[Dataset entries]
:::

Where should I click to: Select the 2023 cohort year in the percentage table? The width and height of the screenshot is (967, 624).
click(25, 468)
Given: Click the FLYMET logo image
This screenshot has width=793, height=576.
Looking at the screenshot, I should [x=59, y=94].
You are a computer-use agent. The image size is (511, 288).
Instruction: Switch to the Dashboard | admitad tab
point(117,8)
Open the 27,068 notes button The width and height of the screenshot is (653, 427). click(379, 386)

:::

§ **ACTIVITY**:
Write out an exact transcription of the line with "Instruction: Switch to" and of each line after it; stop at the end of the records.

§ **THE COMPLETED TASK**:
Instruction: Switch to the Dashboard | admitad tab
point(117,8)
Open the 27,068 notes button The width and height of the screenshot is (653, 427). click(379, 386)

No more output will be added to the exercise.